Costa Rica deberá esperar unos meses más para estrenar su red nacional de centros de carga rápida para vehículos eléctricos, cuya primera etapa con 34 estaciones debía estar lista este año.

Un proveedor del Instituto Costarricense de Electricidad (ICE) incumplió un contrato para venderle 28 estaciones de carga rápida y el software para emplearlos, por lo que la inauguración de la red se atrasó.

Ahora, el ICE busca cómo remediar esto. El plan es “pedirle” tres cargadadores a la Compañía Nacional de Fuerza y Luz (CNFL) y hacer una compra rápida de ocho más para instalarlos en 2019.

De todas maneras, el parche se queda corto. En abril, el gobierno anunció que para finales del 2019 estarían instalados 34 centros de carga rápida para vehículos eléctricos, que permitirían recargar una batería completa en media hora.

De esos, al ICE le tocaba 29 centros, cuatro a la Compañía Nacional de Fuerza y Luz (CNFL) y uno a la Junta Administrativa del Servicio Eléctrico Municipal de Cartago (JASEC). El incumplimiento en la licitación 2018LI-000004-PROV cambió los planes.

“Tuvimos que crear un plan de contingencia para poder salir este año con parte del compromiso con la red de recarga”, explicó Bernal Muñoz, director del Programa de Electromovilidad del ICE. 

La CNFL le pidió al ICE tres cargadores: uno ya lo instaló en Limonal y otros dos irán para Orotina y para Liberia.

Los ocho nuevos estarán instalados en noviembre, según el ICE, en Barranca, Herradura, Dominical, Naranjo, San Ramón, Alajuela, Siquirres y Limón.

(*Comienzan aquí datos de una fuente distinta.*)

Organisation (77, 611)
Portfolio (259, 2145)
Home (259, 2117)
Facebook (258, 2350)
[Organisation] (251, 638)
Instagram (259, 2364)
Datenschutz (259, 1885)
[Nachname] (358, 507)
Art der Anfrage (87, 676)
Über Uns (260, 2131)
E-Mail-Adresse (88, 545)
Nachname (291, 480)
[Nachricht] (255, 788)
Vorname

Cada uno de estas estaciones tiene un costo de $28.000.

Además, el ICE compró y empezará a instalar este año 36 cargadores semi-rápidos que permitirían una carga completa en 2.5 horas (tienen una velocidad de 7.5 kilowatts por hora).

Contrato incumplido.

El contrato firmato entre el ICE y la empresa POSCO ICT Company incluía ₡567 millones por los 28 cargadores, ₡372 millones por el software para operar el sistema y cerca de ₡96 millones para otro equipo necesario.

En total, la licitación alcanzaba ₡1.035 millones de colones o cerca de $1,7 millones. Como el contrato se incumplió antes de haberse iniciado, el ICE no tuvo que pagar nada, explicó Muñoz. 

“[Ellos] quisieron variar algunas condiciones, sobre todo en las formas de pago y que en ese momento no es viable hacerlo”, explicó Muñoz. 

Estos cargadores tenían una velocidad de 50 kilowatts por hora y hubiesen podido cargar un carro en media hora o menos.

Actualmente hay cuatro cargadores rápidos en el país: dos en los plantes de Escazú y Paso Ancho de la CNFL, uno en el Colegio Federado de Ingenieros y Arquitectos y uno del ICE en Limonal. A estas se sumarán las ocho que comprará el ICE, las dos que pidió a la CNFL y una más que instalará JASEC en 2019.

La Asociación Costarricense de Movilidad Eléctrica (Asomove), que agrupa a usuarios y empresas del sector, dijo que están al tanto de los atrasos.

“Estamos concientes de los esfuerzos y dedicación del grupo de trabajo del ICE que está viendo el tema”, dijo su tesorero, Carlos Walker, en un mensaje.

La Asociación también llamó a que empresas privadas sumen estaciones de carga semi-rápida en sus instalaciones.

“Iniciativas como los centros de recarga L2 en Antojitos en San Pedro, Avenida Escazú, Multiplaza, y los negocios que forman parte de la Ruta Eléctrica Monteverde, entre otros, son ejemplos de cómo la empresa la privada puede ofrecer un servicio de valor agregado y atraer nuevos clientes a sus locales”, dijo Walker.

El ICE abrirá de nuevo la licitación internacional para tener un proveedor que complete la red de estaciones de carga, pero los centros llegarán hasta el próximo año.